My feedback: I have worn the San Remo through all of last Spring and this Fall. I have found it most useful for long distance rides on an upright bike. I have never owned another "normal looking" wool sweater that works quite this well at regulating my body temperature. On my unseasonably cold trip to Ireland last May, I ended up wearing the San Remo nearly every day for 3 weeks straight, while cycling for 20-50 miles a day, simply because nothing else worked as well. When the pullover gets wet in the rain, it dries surprisingly quickly. It does not require much washing. And it has suffered hardly any pilling despite heavy use. The seamless construction eliminates chafing. The extra long hem at the rear provides full coverage even with low-rise trousers, whereas my other sweaters tend to ride up. The sleeves are long enough to use the thumb-loops. This sweater is in fact perfect, with my only complaint being that it is designed for men and looks awkward on me.
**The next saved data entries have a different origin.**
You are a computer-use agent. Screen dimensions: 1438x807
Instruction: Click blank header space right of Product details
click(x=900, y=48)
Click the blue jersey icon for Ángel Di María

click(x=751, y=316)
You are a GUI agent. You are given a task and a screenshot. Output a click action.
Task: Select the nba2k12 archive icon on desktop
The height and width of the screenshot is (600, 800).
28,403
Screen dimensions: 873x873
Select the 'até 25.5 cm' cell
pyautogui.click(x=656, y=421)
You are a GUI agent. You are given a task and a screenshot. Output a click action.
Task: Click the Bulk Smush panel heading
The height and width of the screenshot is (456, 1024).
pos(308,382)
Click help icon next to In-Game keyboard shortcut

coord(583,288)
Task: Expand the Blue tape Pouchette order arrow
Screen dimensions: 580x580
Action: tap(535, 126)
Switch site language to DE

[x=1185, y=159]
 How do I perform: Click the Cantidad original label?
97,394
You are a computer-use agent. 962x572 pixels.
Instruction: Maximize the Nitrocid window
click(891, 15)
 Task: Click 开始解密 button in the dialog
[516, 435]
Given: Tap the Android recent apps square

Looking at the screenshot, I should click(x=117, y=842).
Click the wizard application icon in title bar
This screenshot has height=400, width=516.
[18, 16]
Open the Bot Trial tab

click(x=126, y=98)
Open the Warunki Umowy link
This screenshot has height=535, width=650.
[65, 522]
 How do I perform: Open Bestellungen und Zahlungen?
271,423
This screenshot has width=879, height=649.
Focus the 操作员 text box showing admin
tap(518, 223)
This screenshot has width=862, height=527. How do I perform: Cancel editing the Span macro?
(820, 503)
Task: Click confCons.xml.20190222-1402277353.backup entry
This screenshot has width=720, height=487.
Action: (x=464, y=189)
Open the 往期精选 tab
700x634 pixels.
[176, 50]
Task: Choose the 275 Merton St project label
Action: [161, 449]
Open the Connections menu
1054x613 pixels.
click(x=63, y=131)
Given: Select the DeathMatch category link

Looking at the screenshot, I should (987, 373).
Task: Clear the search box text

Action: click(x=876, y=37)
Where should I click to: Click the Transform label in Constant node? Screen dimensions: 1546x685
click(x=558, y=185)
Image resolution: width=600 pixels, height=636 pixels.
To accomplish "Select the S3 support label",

Namely, my upper arms are not big enough to fill out the sleeves up top, and when I wear this sweater it looks like I have bat wings. It is also a bit too long in the torso. I strongly encourage Velobici to design a women's version of the San Remo. Functuonality-wise, this is the best sweater I have ever owned, and so I bought it from them for personal use despite the ill fit.
The Velobici Bob Maitland jersey, named after a 1948 Olimpic road cyclist, is a short sleeve two-tone jersey made from organic South African merino wool. It is seamless in construction. Sshown here with a pair of arm warmers.
The jersey features a 3/4 zip with a fairly high collar.
The tone-on-tone branding across the chest is subtle and textural. The zipper-pull is engraved with the Velobici logo.
The sleeves are quite long, extending neatly to the elbows.
The single rear button pocket is knitted with a textural, tone-on-tone Union Jack pattern. The hem is subtly elongated in the rear.
Bob Maitland's name is embroiderd in cream in the front.
Model's feedback: VC found the Bob Maitland jersey soft, comfortable, warm and itch-free. Aesthetically, he finds it quite attractive. The size XS fit him snugly, but works both as a base layer and as a mid layer. In the summer, this jersey might be too warm to wear, he feels, but it works perfectly in the early Fall New England temperatures on its own, or layered later in the season. About the rear pocket, he reports: "It is basically unreachable and appears to be mostly decorative. My hand just can't practically reach that pocket, it's too high." However, for his style of riding, jersey pockets are not an especially important feature. This jersey suits his personal style and he is happy to continue wearing it for commuting and recreational rides.
My feedback: I wore the Bob Maitland jersey once. As with my pullover, I was impressed with the comfort of the seamless construction. It is attractive and the feel is luxurious. However, I felt that the fabric was too warm for a short sleeve jersey (I was not able to wear it in temperatures above 70°F). Long sleeves might have made more sense here.
Overall impressions of Velobici: The seamless construction of the merino knitwear line is impressive and might spoil you from traditionally constructed garments. The softness of the merino wool is almost cashmere-quality, and seems best suited for colder temperatures. While these garments are designed for casual more than performance cycling, there is now also a roadie line. The women's line is sparse and focuses on urban fashions.
Both Velobici and Vulpine seem focused on high quality, on classic looks, and on hybrid designs to accommodate both roadcycling and commuting. I am on board with all of this in theory, but remain skeptical that the last bit can be accomplished. I think that these brands have a future. But I predict their offerings will polarise into more performance-specific and commuter-specific lines over time - both of which could be interesting and useful.